## Instructions to follow
What you return should match the data below exactly, line for line.

Saved entries:

____

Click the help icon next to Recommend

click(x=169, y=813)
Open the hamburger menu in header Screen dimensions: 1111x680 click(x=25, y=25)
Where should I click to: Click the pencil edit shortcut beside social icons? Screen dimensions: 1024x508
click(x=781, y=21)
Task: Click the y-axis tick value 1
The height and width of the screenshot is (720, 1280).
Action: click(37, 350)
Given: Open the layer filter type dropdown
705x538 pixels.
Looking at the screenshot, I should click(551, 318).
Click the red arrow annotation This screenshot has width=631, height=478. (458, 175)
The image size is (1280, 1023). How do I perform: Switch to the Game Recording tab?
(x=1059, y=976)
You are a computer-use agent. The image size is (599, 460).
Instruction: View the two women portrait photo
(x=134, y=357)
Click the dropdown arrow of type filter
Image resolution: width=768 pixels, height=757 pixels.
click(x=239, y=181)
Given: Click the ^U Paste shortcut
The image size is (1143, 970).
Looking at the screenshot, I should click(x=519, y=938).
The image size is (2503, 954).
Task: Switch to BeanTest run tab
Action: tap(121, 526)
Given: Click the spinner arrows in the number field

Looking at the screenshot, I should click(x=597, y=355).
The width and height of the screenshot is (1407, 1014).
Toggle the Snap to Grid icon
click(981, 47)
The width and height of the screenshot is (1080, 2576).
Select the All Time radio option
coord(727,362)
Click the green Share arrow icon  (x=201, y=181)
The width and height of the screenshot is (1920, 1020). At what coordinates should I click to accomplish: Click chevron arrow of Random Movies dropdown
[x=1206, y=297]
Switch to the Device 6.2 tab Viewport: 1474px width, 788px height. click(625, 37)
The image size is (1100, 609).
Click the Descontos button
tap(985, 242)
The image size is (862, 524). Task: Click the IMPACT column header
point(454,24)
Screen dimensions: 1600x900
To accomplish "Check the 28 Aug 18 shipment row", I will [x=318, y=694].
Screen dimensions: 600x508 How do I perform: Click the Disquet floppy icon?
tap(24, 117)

____

## Your response
Click the help icon next to Recommend

click(x=169, y=813)
Open the hamburger menu in header Screen dimensions: 1111x680 click(x=25, y=25)
Where should I click to: Click the pencil edit shortcut beside social icons? Screen dimensions: 1024x508
click(x=781, y=21)
Task: Click the y-axis tick value 1
The height and width of the screenshot is (720, 1280).
Action: click(37, 350)
Given: Open the layer filter type dropdown
705x538 pixels.
Looking at the screenshot, I should click(551, 318).
Click the red arrow annotation This screenshot has width=631, height=478. (458, 175)
The image size is (1280, 1023). How do I perform: Switch to the Game Recording tab?
(x=1059, y=976)
You are a computer-use agent. The image size is (599, 460).
Instruction: View the two women portrait photo
(x=134, y=357)
Click the dropdown arrow of type filter
Image resolution: width=768 pixels, height=757 pixels.
click(x=239, y=181)
Given: Click the ^U Paste shortcut
The image size is (1143, 970).
Looking at the screenshot, I should click(x=519, y=938).
The image size is (2503, 954).
Task: Switch to BeanTest run tab
Action: tap(121, 526)
Given: Click the spinner arrows in the number field

Looking at the screenshot, I should click(x=597, y=355).
The width and height of the screenshot is (1407, 1014).
Toggle the Snap to Grid icon
click(981, 47)
The width and height of the screenshot is (1080, 2576).
Select the All Time radio option
coord(727,362)
Click the green Share arrow icon  (x=201, y=181)
The width and height of the screenshot is (1920, 1020). At what coordinates should I click to accomplish: Click chevron arrow of Random Movies dropdown
[x=1206, y=297]
Switch to the Device 6.2 tab Viewport: 1474px width, 788px height. click(625, 37)
The image size is (1100, 609).
Click the Descontos button
tap(985, 242)
The image size is (862, 524). Task: Click the IMPACT column header
point(454,24)
Screen dimensions: 1600x900
To accomplish "Check the 28 Aug 18 shipment row", I will [x=318, y=694].
Screen dimensions: 600x508 How do I perform: Click the Disquet floppy icon?
tap(24, 117)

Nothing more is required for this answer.